Vorliegender Auszug →
┌────────

STIEG-BEWOHNER WOLLEN SICH ZU TODE HUNGERN

Proteste gegen die angeblich schlechten Zustände im Albbrucker Asylbewerberheim spitzen sich zu

Albbruck. Die Bewohner des Asylbewerberheimes bei Unteralpfen greifen bei ihrem Protest gegen die angeblich schlechten Lebensbedingungen in dem Heim zu drastischen Mitteln. Wie aus einer gemeinsamen Erklärung der Hausbewohner hervorgeht, wollen sich in dem Heim zwei Personen zu Tode hungern. Und: Wenn die Probleme im so genannten "Stieg" nicht gelöst würden, sei dies wohl erst der Anfang...

└────────

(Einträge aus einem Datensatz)
┌────────

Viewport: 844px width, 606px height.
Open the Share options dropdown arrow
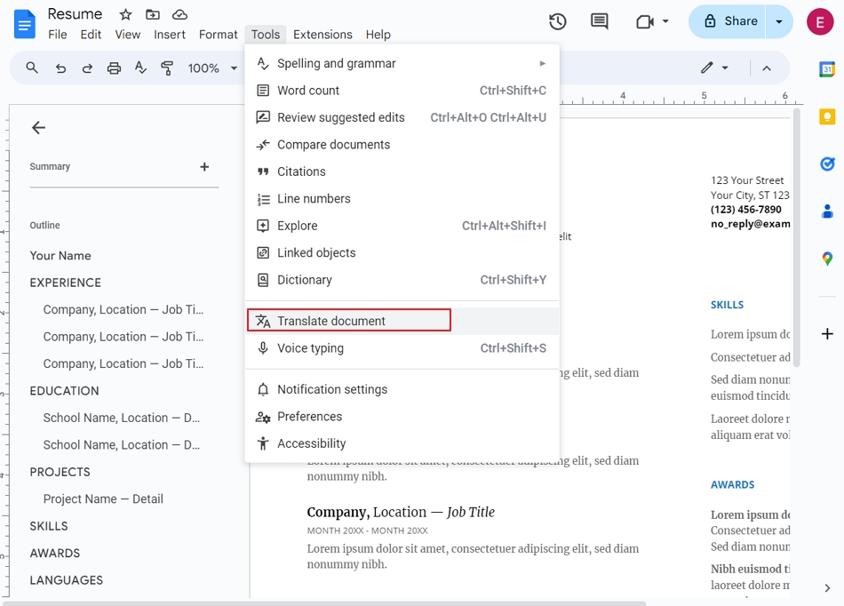click(779, 21)
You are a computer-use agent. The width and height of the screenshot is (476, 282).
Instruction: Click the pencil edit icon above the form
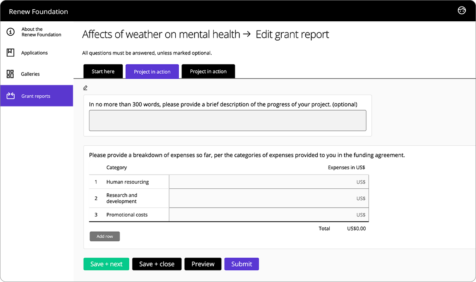pyautogui.click(x=86, y=88)
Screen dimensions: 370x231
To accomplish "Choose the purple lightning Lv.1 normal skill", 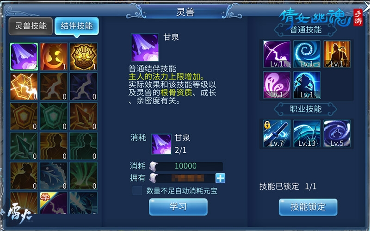I will pyautogui.click(x=277, y=54).
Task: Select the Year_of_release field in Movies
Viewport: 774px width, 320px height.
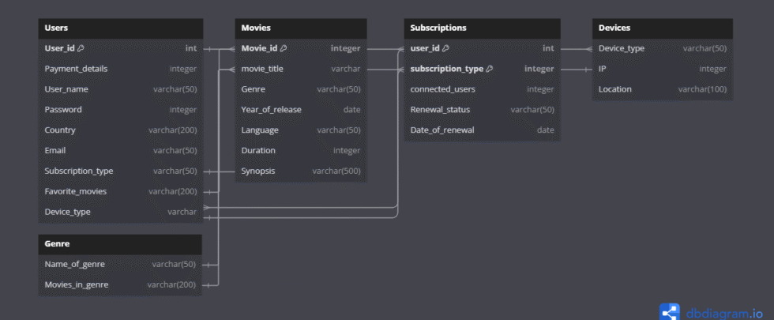Action: click(300, 110)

└────────

Aufgaben →
• A. Liste alle Namen von Orten und Einrichtungen auf, die im Auszug über den Protest im Asylbewerberheim vorkommen.
• B. Entnimm dem Auszug über den Protest im Asylbewerberheim den Wortlaut zwischen „STIEG-BEWOHNER WOLLEN SICH“ und „erst der Anfang...“, beide eingeschlossen.
• C. Wie viele Personen wollen sich laut dem Auszug über den Protest im Asylbewerberheim zu Tode hungern?

Erwartete Ausgaben →
• A. Albbruck, Unteralpfen, Stieg

• B.
STIEG-BEWOHNER WOLLEN SICH ZU TODE HUNGERN

Proteste gegen die angeblich schlechten Zustände im Albbrucker Asylbewerberheim spitzen sich zu

Albbruck. Die Bewohner des Asylbewerberheimes bei Unteralpfen greifen bei ihrem Protest gegen die angeblich schlechten Lebensbedingungen in dem Heim zu drastischen Mitteln. Wie aus einer gemeinsamen Erklärung der Hausbewohner hervorgeht, wollen sich in dem Heim zwei Personen zu Tode hungern. Und: Wenn die Probleme im so genannten "Stieg" nicht gelöst würden, sei dies wohl erst der Anfang...

• C. Zwei Personen.